- [EXERCISE GOAL] Every line of the material must be copied exactly, from the first to the last.
═════ MATERIAL SUPPLIED ═════
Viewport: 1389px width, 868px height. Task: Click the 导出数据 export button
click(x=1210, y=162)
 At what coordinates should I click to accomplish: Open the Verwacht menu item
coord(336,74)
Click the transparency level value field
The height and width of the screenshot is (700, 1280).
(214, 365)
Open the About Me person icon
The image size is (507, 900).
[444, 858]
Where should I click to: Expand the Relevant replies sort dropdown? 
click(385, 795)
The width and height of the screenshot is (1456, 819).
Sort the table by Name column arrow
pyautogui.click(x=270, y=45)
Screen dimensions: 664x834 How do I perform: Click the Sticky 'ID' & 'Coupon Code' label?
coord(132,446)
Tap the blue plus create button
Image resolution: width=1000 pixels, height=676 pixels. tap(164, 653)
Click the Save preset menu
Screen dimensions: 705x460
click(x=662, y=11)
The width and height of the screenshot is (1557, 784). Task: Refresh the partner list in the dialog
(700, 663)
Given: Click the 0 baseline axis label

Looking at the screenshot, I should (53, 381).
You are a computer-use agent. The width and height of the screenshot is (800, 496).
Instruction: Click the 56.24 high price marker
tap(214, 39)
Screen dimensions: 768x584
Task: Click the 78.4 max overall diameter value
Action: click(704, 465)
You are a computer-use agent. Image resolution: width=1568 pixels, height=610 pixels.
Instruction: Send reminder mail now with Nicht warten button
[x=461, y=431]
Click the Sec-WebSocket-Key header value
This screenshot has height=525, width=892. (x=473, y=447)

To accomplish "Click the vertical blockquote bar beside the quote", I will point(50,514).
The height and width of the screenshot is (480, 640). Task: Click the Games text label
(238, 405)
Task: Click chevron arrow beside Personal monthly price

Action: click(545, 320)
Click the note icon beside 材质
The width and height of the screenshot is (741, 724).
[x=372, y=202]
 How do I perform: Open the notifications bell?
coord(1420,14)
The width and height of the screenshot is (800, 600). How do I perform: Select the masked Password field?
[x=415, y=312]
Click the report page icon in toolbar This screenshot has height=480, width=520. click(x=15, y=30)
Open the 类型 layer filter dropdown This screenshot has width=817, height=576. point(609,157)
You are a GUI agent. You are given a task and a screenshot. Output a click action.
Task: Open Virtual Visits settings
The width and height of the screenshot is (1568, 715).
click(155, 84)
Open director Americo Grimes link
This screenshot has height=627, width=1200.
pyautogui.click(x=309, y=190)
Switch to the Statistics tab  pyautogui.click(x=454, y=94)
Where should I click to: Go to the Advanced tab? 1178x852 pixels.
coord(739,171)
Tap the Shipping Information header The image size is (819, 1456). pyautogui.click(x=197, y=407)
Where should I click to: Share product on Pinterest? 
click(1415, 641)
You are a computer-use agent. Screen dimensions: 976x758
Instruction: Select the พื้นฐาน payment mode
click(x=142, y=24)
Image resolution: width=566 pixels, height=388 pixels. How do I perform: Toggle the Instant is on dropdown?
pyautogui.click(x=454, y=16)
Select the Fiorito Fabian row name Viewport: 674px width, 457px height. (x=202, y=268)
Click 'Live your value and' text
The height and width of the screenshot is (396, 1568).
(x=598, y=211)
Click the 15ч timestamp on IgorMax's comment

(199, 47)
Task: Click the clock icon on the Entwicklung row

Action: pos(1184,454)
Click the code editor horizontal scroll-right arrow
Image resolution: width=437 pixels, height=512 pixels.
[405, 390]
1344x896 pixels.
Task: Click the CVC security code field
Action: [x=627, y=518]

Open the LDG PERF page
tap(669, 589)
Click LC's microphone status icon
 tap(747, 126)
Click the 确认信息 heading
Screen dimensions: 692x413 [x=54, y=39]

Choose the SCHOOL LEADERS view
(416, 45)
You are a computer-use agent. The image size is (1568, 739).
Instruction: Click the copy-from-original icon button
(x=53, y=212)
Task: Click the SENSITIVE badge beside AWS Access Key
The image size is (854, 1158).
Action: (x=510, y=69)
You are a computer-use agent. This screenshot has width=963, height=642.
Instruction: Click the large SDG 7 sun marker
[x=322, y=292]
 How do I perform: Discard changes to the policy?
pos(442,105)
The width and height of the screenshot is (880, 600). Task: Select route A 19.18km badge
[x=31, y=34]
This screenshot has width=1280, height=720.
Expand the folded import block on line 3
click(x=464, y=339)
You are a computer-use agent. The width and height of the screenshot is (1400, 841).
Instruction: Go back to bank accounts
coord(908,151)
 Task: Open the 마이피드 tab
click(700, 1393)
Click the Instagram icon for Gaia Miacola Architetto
═════
- [TASK OUTPUT]
Viewport: 1389px width, 868px height. Task: Click the 导出数据 export button
click(x=1210, y=162)
 At what coordinates should I click to accomplish: Open the Verwacht menu item
coord(336,74)
Click the transparency level value field
The height and width of the screenshot is (700, 1280).
(214, 365)
Open the About Me person icon
The image size is (507, 900).
[444, 858]
Where should I click to: Expand the Relevant replies sort dropdown? 
click(385, 795)
The width and height of the screenshot is (1456, 819).
Sort the table by Name column arrow
pyautogui.click(x=270, y=45)
Screen dimensions: 664x834 How do I perform: Click the Sticky 'ID' & 'Coupon Code' label?
coord(132,446)
Tap the blue plus create button
Image resolution: width=1000 pixels, height=676 pixels. tap(164, 653)
Click the Save preset menu
Screen dimensions: 705x460
click(x=662, y=11)
The width and height of the screenshot is (1557, 784). Task: Refresh the partner list in the dialog
(700, 663)
Given: Click the 0 baseline axis label

Looking at the screenshot, I should (53, 381).
You are a computer-use agent. The width and height of the screenshot is (800, 496).
Instruction: Click the 56.24 high price marker
tap(214, 39)
Screen dimensions: 768x584
Task: Click the 78.4 max overall diameter value
Action: click(704, 465)
You are a computer-use agent. Image resolution: width=1568 pixels, height=610 pixels.
Instruction: Send reminder mail now with Nicht warten button
[x=461, y=431]
Click the Sec-WebSocket-Key header value
This screenshot has height=525, width=892. (x=473, y=447)

To accomplish "Click the vertical blockquote bar beside the quote", I will point(50,514).
The height and width of the screenshot is (480, 640). Task: Click the Games text label
(238, 405)
Task: Click chevron arrow beside Personal monthly price

Action: click(545, 320)
Click the note icon beside 材质
The width and height of the screenshot is (741, 724).
[x=372, y=202]
 How do I perform: Open the notifications bell?
coord(1420,14)
The width and height of the screenshot is (800, 600). How do I perform: Select the masked Password field?
[x=415, y=312]
Click the report page icon in toolbar This screenshot has height=480, width=520. click(x=15, y=30)
Open the 类型 layer filter dropdown This screenshot has width=817, height=576. point(609,157)
You are a GUI agent. You are given a task and a screenshot. Output a click action.
Task: Open Virtual Visits settings
The width and height of the screenshot is (1568, 715).
click(155, 84)
Open director Americo Grimes link
This screenshot has height=627, width=1200.
pyautogui.click(x=309, y=190)
Switch to the Statistics tab  pyautogui.click(x=454, y=94)
Where should I click to: Go to the Advanced tab? 1178x852 pixels.
coord(739,171)
Tap the Shipping Information header The image size is (819, 1456). pyautogui.click(x=197, y=407)
Where should I click to: Share product on Pinterest? 
click(1415, 641)
You are a computer-use agent. Screen dimensions: 976x758
Instruction: Select the พื้นฐาน payment mode
click(x=142, y=24)
Image resolution: width=566 pixels, height=388 pixels. How do I perform: Toggle the Instant is on dropdown?
pyautogui.click(x=454, y=16)
Select the Fiorito Fabian row name Viewport: 674px width, 457px height. (x=202, y=268)
Click 'Live your value and' text
The height and width of the screenshot is (396, 1568).
(x=598, y=211)
Click the 15ч timestamp on IgorMax's comment

(199, 47)
Task: Click the clock icon on the Entwicklung row

Action: pos(1184,454)
Click the code editor horizontal scroll-right arrow
Image resolution: width=437 pixels, height=512 pixels.
[405, 390]
1344x896 pixels.
Task: Click the CVC security code field
Action: [x=627, y=518]

Open the LDG PERF page
tap(669, 589)
Click LC's microphone status icon
 tap(747, 126)
Click the 确认信息 heading
Screen dimensions: 692x413 [x=54, y=39]

Choose the SCHOOL LEADERS view
(416, 45)
You are a computer-use agent. The image size is (1568, 739).
Instruction: Click the copy-from-original icon button
(x=53, y=212)
Task: Click the SENSITIVE badge beside AWS Access Key
The image size is (854, 1158).
Action: (x=510, y=69)
You are a computer-use agent. This screenshot has width=963, height=642.
Instruction: Click the large SDG 7 sun marker
[x=322, y=292]
 How do I perform: Discard changes to the policy?
pos(442,105)
The width and height of the screenshot is (880, 600). Task: Select route A 19.18km badge
[x=31, y=34]
This screenshot has width=1280, height=720.
Expand the folded import block on line 3
click(x=464, y=339)
You are a computer-use agent. The width and height of the screenshot is (1400, 841).
Instruction: Go back to bank accounts
coord(908,151)
 Task: Open the 마이피드 tab
click(700, 1393)
Click the Instagram icon for Gaia Miacola Architetto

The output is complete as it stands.